Gif-sur-Yvette | le jeudi 29 novembre 2018

Cher Jean,

Heureux le promeneur solitaire et ceux qui l’accompagnent, en pensée, s’il a bien voulu se donner la peine de noter ce qu’il a vu, entendu, pensé, et même bu et mangé, au cours de ses journées. Je connais à peine la Suisse et tu fais un guide de première qualité. Merci pour ces sages rêveries, sensibles et graves. Nous sommes encore vivants et c’est miracle.

Amitié
Pierre

 

Novembre 2018

Ce coin de rue fait partie de ceux qui ne furent guère touchés par les changements des dernières trente années.
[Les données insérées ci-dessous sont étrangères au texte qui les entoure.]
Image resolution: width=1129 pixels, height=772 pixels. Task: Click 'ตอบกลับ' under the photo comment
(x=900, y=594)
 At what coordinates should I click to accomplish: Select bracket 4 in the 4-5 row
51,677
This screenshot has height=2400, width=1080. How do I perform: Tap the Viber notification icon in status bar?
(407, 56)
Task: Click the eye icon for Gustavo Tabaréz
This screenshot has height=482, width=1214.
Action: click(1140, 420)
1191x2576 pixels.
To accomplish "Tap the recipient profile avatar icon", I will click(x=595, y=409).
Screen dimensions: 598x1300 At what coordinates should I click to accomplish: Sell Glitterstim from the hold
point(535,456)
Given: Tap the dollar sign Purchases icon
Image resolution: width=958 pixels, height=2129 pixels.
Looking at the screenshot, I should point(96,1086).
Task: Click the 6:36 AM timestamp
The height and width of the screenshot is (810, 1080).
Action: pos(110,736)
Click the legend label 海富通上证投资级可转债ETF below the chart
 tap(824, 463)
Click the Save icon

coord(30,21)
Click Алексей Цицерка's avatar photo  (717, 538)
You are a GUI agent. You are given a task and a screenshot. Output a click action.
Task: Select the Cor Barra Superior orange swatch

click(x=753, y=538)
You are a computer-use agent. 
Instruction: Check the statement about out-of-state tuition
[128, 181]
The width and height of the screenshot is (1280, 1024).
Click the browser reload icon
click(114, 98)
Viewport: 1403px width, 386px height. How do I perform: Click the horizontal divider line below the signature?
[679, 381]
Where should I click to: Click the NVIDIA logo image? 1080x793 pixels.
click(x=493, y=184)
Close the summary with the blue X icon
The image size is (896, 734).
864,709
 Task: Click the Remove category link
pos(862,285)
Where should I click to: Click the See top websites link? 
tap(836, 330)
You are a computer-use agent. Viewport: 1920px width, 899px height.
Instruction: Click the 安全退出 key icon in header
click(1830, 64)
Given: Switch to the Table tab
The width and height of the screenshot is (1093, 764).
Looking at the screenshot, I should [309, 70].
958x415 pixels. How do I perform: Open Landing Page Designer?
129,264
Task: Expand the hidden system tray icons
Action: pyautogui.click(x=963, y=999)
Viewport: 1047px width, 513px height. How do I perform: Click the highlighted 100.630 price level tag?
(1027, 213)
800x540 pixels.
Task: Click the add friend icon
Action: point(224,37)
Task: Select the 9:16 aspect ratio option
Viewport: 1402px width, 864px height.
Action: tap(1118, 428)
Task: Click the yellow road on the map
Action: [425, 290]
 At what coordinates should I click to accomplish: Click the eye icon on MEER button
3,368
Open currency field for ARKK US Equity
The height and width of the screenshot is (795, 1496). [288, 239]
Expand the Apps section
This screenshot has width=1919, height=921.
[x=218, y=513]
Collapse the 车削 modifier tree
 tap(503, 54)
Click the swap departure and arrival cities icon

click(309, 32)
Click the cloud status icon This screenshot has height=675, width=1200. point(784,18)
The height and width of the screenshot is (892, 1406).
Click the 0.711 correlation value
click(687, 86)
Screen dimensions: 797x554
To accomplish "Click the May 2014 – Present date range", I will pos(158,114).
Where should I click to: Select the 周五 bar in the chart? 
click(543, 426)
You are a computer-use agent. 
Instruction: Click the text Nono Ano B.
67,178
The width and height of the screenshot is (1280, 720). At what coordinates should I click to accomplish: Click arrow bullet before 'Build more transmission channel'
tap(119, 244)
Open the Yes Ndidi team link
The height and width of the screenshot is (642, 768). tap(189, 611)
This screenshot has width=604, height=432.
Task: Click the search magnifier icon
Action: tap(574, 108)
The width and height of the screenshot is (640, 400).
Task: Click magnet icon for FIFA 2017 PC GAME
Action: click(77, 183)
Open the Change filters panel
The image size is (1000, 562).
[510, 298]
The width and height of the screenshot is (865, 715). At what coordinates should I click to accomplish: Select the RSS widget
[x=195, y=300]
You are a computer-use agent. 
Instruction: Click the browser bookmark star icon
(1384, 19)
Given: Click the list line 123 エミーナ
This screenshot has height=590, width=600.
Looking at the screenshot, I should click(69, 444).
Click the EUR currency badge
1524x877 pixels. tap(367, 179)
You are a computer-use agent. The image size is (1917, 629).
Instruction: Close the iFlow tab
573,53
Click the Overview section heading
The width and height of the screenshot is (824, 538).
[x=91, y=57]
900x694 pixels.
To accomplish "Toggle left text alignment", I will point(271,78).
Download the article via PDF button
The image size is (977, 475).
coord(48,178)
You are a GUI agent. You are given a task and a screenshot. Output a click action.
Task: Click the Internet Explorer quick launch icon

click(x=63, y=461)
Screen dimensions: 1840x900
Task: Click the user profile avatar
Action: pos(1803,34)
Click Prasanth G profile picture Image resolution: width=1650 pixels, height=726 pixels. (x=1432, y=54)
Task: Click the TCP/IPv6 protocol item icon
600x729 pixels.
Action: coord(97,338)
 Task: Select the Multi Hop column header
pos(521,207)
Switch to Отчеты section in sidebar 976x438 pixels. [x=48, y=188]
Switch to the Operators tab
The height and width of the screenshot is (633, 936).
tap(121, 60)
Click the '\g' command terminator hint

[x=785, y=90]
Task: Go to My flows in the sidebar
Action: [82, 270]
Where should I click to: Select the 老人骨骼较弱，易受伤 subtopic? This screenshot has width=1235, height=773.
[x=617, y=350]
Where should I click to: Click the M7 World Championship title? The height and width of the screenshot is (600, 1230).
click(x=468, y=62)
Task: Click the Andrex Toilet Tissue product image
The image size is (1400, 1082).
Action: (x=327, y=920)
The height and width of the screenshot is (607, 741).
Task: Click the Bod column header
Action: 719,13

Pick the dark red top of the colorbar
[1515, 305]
A ceci près que, entre temps, est tombé le voile qui l’enveloppait à mes yeux d’enfant. Car jadis il ne portait pas encore pour moi le nom de Steglitz. C’était l’oiseau, le Stieglitz, le chardonneret, qui lui donnait son nom. Et ma tante ne demeurait-elle point dans sa cage comme un oiseau qui sait parler? Chaque fois que je pénétrais dans cette cage elle était emplie de gazouillement de ce petit oiseau noir qui s’était envolé loin de tous les nids et toutes les fermes de la Marche où ses aïeux dispersés avaient demeuré jadis, et qui avait conservé dans sa mémoire tous les noms – ceux des villages comme ceux du clan…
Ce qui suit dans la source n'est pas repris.